* WHAT TO DO *
Without any images, write the data out exactly as it appears.
(DATA RECORDS begins)
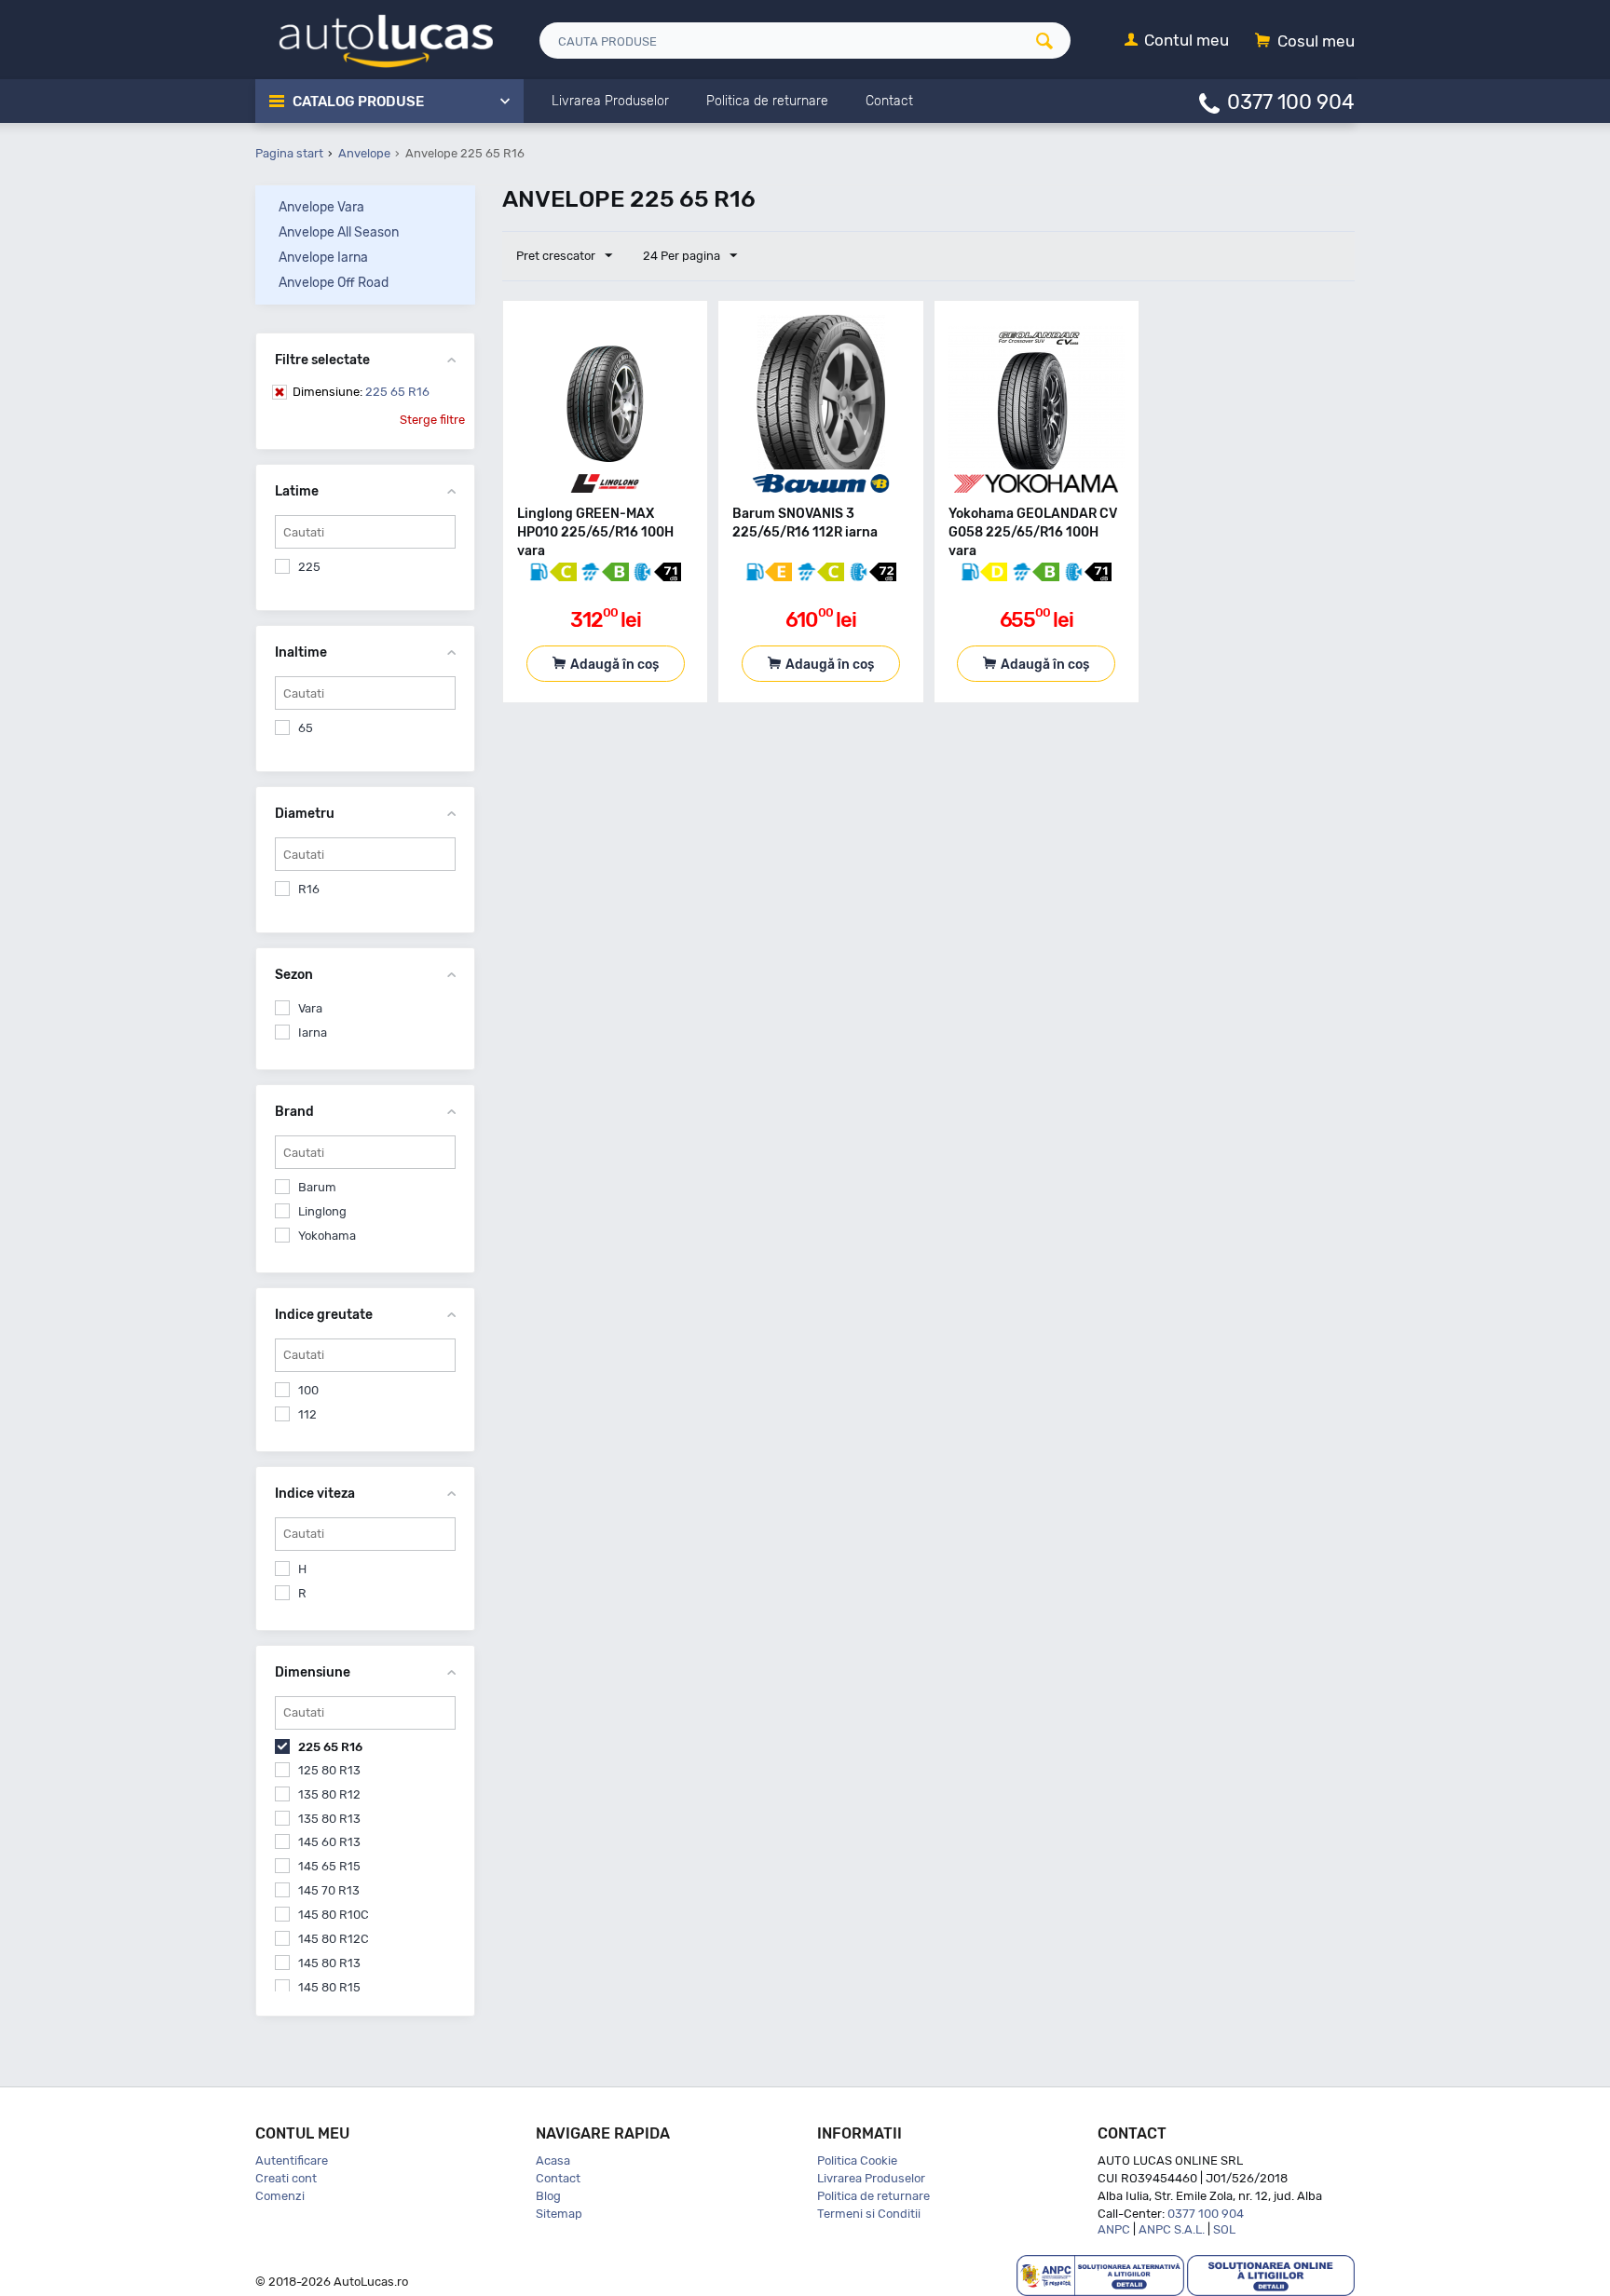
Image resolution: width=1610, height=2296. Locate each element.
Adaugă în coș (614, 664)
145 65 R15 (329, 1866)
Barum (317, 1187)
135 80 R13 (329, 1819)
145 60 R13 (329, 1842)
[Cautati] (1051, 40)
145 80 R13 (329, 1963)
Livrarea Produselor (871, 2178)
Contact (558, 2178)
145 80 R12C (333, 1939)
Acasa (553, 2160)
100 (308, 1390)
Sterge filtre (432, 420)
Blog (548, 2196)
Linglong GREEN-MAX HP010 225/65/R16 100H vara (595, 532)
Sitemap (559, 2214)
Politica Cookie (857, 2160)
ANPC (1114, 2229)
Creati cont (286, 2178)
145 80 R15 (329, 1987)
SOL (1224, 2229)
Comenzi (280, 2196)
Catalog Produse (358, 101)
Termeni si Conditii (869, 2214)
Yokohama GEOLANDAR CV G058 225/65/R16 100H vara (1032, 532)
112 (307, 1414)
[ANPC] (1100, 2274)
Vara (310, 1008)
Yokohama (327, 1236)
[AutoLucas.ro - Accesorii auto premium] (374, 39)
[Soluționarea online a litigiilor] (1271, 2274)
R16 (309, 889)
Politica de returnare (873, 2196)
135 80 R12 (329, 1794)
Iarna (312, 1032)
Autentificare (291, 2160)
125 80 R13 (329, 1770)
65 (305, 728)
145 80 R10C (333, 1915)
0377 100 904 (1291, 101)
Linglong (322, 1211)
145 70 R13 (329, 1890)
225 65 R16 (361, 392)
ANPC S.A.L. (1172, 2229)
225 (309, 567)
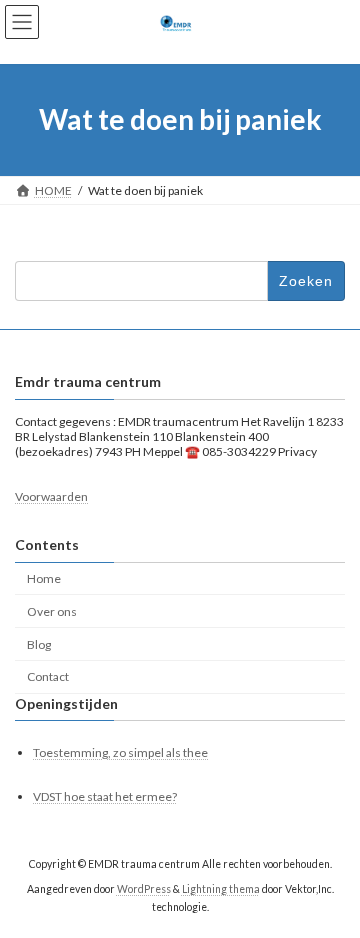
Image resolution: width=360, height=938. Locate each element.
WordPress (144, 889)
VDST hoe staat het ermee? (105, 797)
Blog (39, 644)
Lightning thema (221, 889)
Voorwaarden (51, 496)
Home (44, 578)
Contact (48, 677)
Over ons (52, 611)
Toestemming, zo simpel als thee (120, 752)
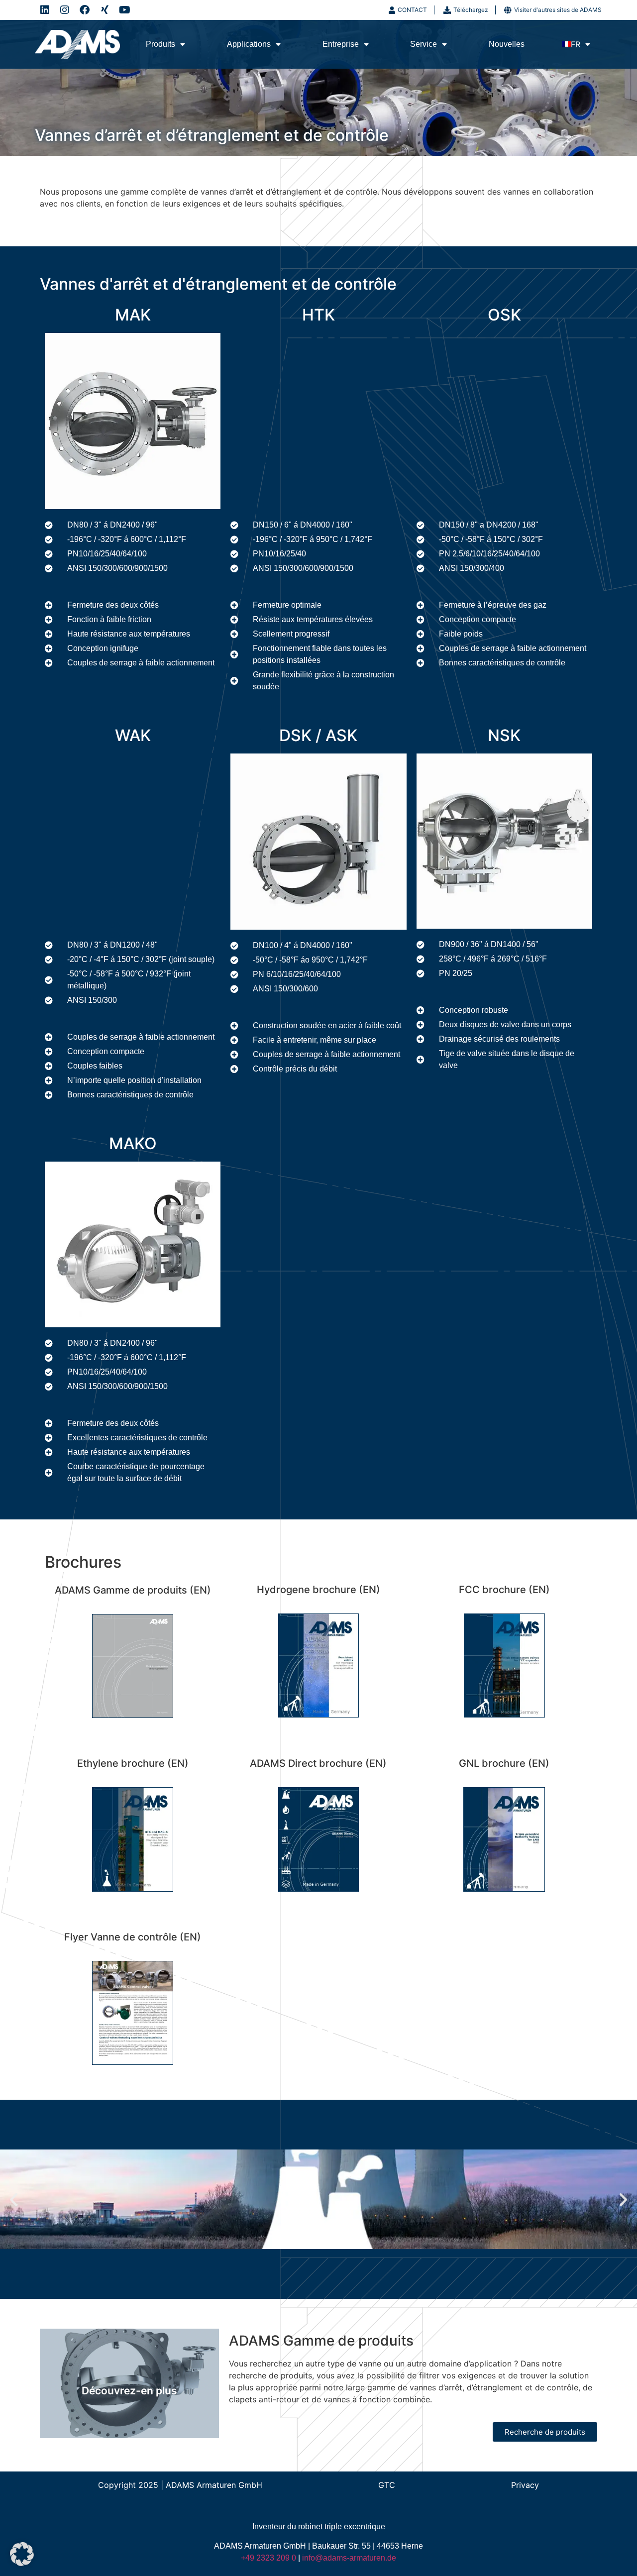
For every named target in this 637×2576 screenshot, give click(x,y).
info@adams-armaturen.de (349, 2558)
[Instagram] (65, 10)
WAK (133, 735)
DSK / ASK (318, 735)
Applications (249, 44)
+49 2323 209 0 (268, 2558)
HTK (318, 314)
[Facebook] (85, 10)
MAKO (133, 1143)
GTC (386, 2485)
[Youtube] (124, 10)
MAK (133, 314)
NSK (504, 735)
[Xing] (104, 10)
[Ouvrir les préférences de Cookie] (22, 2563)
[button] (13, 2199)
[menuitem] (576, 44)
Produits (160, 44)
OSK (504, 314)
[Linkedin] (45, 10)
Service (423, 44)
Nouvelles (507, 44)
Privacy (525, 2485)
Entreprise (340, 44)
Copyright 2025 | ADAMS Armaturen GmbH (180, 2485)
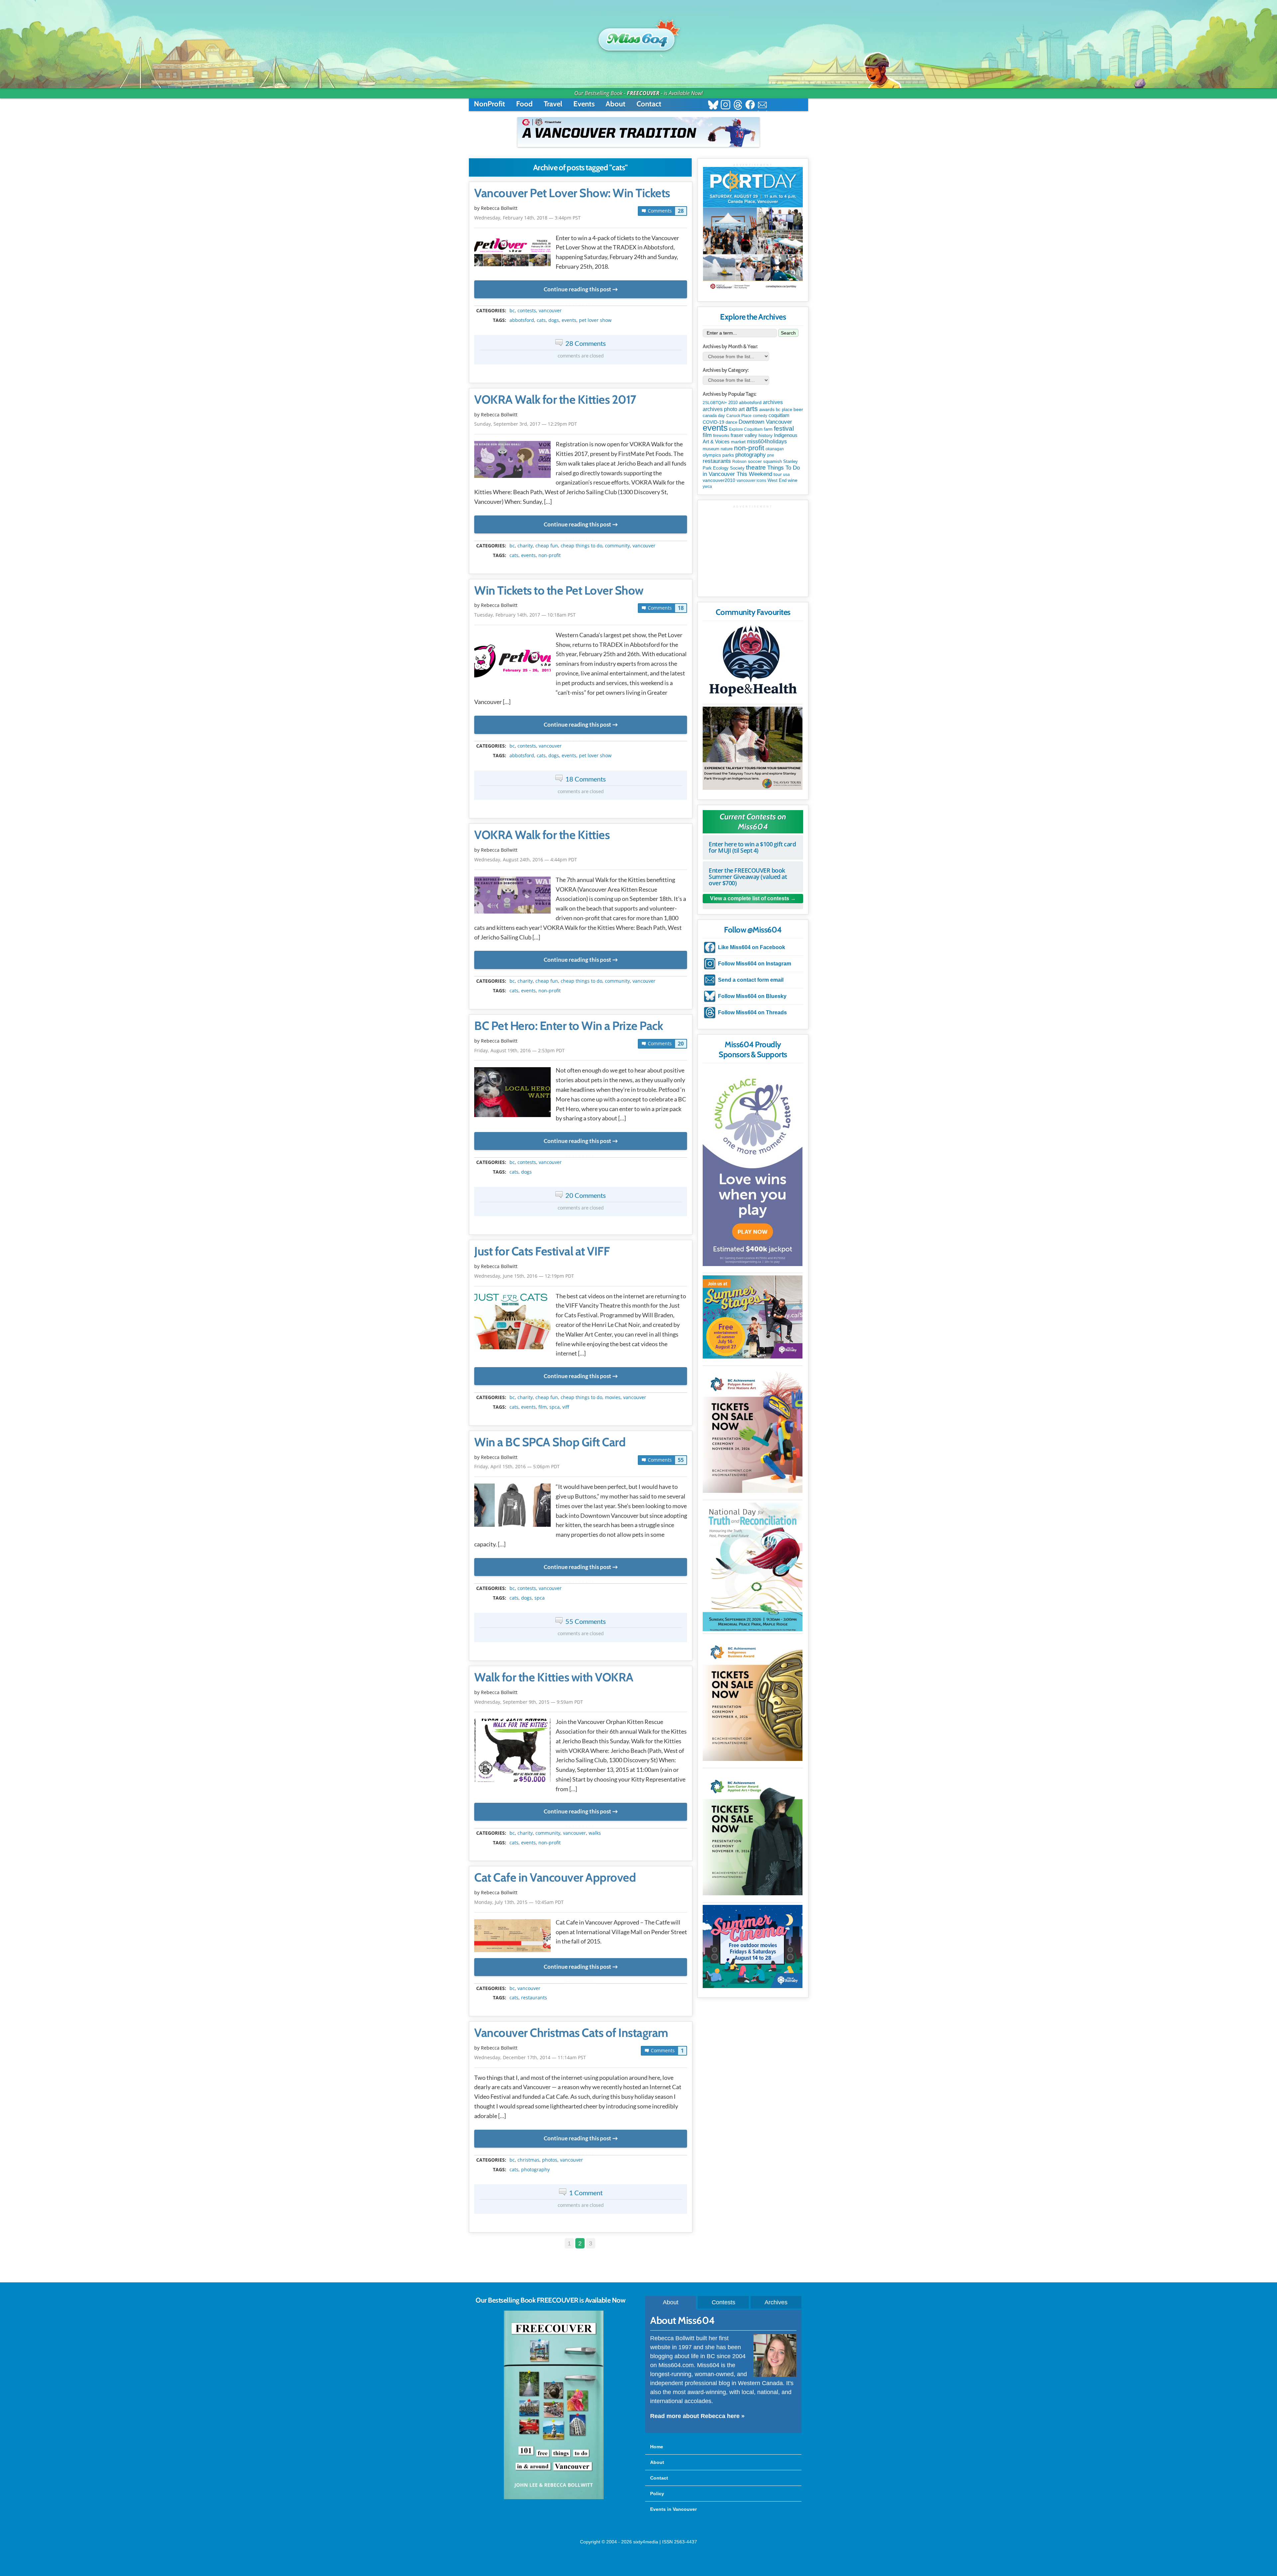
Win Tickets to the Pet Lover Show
(DATA RECORDS ends)
* OUTPUT BELOW *
Image resolution: width=1610, height=2296. Locate each element.
Adaugă în coș (614, 664)
145 65 R15 (329, 1866)
Barum (317, 1187)
135 80 R13 (329, 1819)
145 60 R13 (329, 1842)
[Cautati] (1051, 40)
145 80 R13 (329, 1963)
Livrarea Produselor (871, 2178)
Contact (558, 2178)
145 80 R12C (333, 1939)
Acasa (553, 2160)
100 (308, 1390)
Sterge filtre (432, 420)
Blog (548, 2196)
Linglong GREEN-MAX HP010 225/65/R16 100H vara (595, 532)
Sitemap (559, 2214)
Politica Cookie (857, 2160)
ANPC (1114, 2229)
Creati cont (286, 2178)
145 80 R15 (329, 1987)
SOL (1224, 2229)
Comenzi (280, 2196)
Catalog Produse (358, 101)
Termeni si Conditii (869, 2214)
Yokohama GEOLANDAR CV G058 225/65/R16 100H vara (1032, 532)
112 (307, 1414)
[ANPC] (1100, 2274)
Vara (310, 1008)
Yokohama (327, 1236)
[AutoLucas.ro - Accesorii auto premium] (374, 39)
[Soluționarea online a litigiilor] (1271, 2274)
R16 (309, 889)
Politica de returnare (873, 2196)
135 80 R12 (329, 1794)
Iarna (312, 1032)
Autentificare (291, 2160)
125 80 R13 (329, 1770)
65 (305, 728)
145 80 R10C (333, 1915)
0377 100 904 (1291, 101)
Linglong (322, 1211)
145 70 R13 (329, 1890)
225 65 R16 (361, 392)
ANPC S.A.L. (1172, 2229)
225 (309, 567)
Image resolution: width=360, height=938. Locate each element.
WordPress (144, 889)
VDST hoe staat het ermee? (105, 797)
Blog (39, 644)
Lightning thema (221, 889)
Voorwaarden (51, 496)
Home (44, 578)
Contact (48, 677)
Over ons (52, 611)
Toestemming, zo simpel als thee (120, 752)
For every named target in this 637×2576 screenshot, give click(x,y).
info@adams-armaturen.de (349, 2558)
[Instagram] (65, 10)
WAK (133, 735)
DSK / ASK (318, 735)
Applications (249, 44)
+49 2323 209 0 (268, 2558)
HTK (318, 314)
[Facebook] (85, 10)
MAKO (133, 1143)
GTC (386, 2485)
[Youtube] (124, 10)
MAK (133, 314)
NSK (504, 735)
[Xing] (104, 10)
[Ouvrir les préférences de Cookie] (22, 2563)
[button] (13, 2199)
[menuitem] (576, 44)
Produits (160, 44)
OSK (504, 314)
[Linkedin] (45, 10)
Service (423, 44)
Nouvelles (507, 44)
Privacy (525, 2485)
Entreprise (340, 44)
Copyright 2025 | ADAMS Armaturen GmbH (180, 2485)
Win Tickets to the Pet Lover Show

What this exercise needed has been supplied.